In this quaint municipality of 3,000 inhabitants, the chaos started at lunchtime Sunday when a 19-year-old Albanian cut in the food line at the town’s new tent city, prompting a reprimand from a 43-year-old Pakistani. Pushes degenerated into punches. Soon, 300 migrants wielding pepper spray and metal pipes were attacking each other in rival mobs.
A caravan of ambulances and SWAT team vans careened down streets lined with gawking residents. More than 50 police officers struggled for hours to restore order, with three hospitalized with injuries, according to witnesses and local officials.
“You know, when the refugees started coming, I was one of those who saw people needing help and I thought we have to help,” Harry Kloska told The Washington Post.
“But it’s been weeks [since the refugee camp opened], and I have a different opinion now,” he added. “I am not sure that we’re going to be able to do this, to help so many people from so many different countries.”
Riots also broke out in Hamburg, Germany at two other refugee camps; one of which involved roughly 100 migrants who were using wooden planks as weapons that took more than a dozen police units to stop.
Beyond the responses to the riots that have broken out, the rapid influx of migrants is making some Germans not only upset, but more fearful too.

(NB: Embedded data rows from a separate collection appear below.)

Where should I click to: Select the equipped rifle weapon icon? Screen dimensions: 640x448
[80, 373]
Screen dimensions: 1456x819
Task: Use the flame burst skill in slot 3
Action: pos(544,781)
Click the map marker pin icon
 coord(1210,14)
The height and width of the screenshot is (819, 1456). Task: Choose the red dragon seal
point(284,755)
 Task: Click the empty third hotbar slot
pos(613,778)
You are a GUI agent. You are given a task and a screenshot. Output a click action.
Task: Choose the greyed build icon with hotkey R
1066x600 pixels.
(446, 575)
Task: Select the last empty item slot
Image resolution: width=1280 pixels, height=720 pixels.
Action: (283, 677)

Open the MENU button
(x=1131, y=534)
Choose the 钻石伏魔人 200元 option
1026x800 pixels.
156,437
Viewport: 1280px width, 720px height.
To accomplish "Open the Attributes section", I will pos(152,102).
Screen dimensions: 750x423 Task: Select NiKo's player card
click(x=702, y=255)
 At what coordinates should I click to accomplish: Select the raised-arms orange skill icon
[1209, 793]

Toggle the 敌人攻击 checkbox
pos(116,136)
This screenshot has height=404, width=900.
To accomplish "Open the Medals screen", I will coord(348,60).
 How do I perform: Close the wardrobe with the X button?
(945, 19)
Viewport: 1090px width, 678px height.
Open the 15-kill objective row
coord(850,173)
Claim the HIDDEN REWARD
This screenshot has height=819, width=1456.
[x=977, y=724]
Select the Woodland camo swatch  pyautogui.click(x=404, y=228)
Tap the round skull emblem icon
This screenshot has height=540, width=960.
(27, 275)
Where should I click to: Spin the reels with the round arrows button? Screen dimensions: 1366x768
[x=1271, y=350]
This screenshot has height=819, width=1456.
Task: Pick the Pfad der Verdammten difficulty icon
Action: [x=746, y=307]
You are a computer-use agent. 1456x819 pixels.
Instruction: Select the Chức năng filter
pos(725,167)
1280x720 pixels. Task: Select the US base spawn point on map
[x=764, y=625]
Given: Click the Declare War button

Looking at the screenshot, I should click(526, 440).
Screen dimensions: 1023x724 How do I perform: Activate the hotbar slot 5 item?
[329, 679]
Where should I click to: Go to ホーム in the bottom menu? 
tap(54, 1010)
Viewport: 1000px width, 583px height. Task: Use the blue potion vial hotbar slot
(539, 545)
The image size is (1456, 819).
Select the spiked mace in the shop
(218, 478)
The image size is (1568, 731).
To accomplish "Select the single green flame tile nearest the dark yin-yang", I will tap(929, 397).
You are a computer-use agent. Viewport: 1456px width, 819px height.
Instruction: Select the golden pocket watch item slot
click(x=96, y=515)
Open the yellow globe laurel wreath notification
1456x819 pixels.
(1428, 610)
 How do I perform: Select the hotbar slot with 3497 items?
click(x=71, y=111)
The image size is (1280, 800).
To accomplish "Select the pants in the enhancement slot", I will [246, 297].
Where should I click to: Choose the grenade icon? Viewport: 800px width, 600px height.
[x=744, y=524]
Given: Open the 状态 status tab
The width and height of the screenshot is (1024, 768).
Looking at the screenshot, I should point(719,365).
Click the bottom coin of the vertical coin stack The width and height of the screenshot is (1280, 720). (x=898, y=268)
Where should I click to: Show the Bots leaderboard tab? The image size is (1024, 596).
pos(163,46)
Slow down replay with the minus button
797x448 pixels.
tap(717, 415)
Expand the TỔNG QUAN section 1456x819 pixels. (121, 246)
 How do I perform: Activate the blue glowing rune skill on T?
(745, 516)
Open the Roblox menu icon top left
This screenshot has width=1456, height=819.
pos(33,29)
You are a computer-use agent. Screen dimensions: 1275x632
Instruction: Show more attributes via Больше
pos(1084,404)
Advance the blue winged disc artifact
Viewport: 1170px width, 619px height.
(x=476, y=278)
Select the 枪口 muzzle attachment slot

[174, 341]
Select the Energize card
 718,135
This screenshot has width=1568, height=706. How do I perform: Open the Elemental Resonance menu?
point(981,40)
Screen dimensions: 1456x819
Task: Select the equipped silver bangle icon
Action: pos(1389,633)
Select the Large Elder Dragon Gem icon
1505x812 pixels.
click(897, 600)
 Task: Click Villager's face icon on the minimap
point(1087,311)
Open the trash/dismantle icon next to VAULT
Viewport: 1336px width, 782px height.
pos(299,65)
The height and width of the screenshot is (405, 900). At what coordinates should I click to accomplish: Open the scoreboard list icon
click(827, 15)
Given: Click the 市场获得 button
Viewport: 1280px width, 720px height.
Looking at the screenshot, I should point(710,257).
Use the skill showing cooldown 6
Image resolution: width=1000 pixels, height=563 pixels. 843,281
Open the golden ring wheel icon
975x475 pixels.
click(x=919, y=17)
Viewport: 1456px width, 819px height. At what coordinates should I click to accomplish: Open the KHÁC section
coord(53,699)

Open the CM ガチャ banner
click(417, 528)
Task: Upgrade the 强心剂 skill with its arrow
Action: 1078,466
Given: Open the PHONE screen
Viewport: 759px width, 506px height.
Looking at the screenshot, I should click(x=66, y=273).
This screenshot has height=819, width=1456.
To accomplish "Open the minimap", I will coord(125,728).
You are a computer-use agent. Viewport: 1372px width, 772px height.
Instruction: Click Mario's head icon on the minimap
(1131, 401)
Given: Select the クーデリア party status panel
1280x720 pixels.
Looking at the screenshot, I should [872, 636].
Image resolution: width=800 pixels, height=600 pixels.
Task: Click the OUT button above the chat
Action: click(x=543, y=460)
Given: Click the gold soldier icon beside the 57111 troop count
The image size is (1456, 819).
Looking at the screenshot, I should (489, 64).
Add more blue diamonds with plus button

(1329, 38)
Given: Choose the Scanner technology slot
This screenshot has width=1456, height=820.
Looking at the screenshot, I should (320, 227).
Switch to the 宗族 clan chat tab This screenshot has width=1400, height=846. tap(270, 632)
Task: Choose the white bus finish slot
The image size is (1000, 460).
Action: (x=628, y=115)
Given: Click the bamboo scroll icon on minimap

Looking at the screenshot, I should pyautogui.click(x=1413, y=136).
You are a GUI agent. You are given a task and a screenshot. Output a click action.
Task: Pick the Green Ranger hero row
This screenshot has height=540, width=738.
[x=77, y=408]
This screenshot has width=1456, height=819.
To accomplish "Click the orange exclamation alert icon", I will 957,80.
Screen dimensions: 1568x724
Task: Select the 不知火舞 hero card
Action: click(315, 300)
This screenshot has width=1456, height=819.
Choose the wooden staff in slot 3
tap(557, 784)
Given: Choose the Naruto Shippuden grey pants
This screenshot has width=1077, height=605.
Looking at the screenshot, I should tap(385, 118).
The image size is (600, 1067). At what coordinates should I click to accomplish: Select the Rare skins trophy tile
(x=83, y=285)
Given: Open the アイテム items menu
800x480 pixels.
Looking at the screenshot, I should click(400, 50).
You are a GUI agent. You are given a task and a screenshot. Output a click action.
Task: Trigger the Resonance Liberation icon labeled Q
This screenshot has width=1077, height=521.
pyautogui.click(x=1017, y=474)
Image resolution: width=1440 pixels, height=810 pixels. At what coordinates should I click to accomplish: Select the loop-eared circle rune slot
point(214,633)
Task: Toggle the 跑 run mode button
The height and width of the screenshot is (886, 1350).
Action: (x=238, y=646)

Nevertheless, nervous residents say they have started locking their doors at night. In town, one mother angrily complained that the newcomers sexually harassed her 17-year old daughter at a bus stop. “Of course we are afraid,” she said.
Mayor Maik Mackewitz said “several young women” have stopped jogging in the nearby woods “because they are afraid of all these groups of men walking around.”
The local Edeka grocery store, meanwhile, has hired security guards for the first time because of concerns that refugees open packages of food without paying, the mayor said. On a recent afternoon, the store’s new guards were unsuccessfully trying to eject six beer-drinking Albanian migrants from a bench in the parking lot as two elderly German women tut-tutted nearby.
“[C]ompared to some cities in the east of Germany, the people here were welcoming at first,” one former Germany army officer told the Post. “But you see the good will decreasing, and what you have instead is fear.”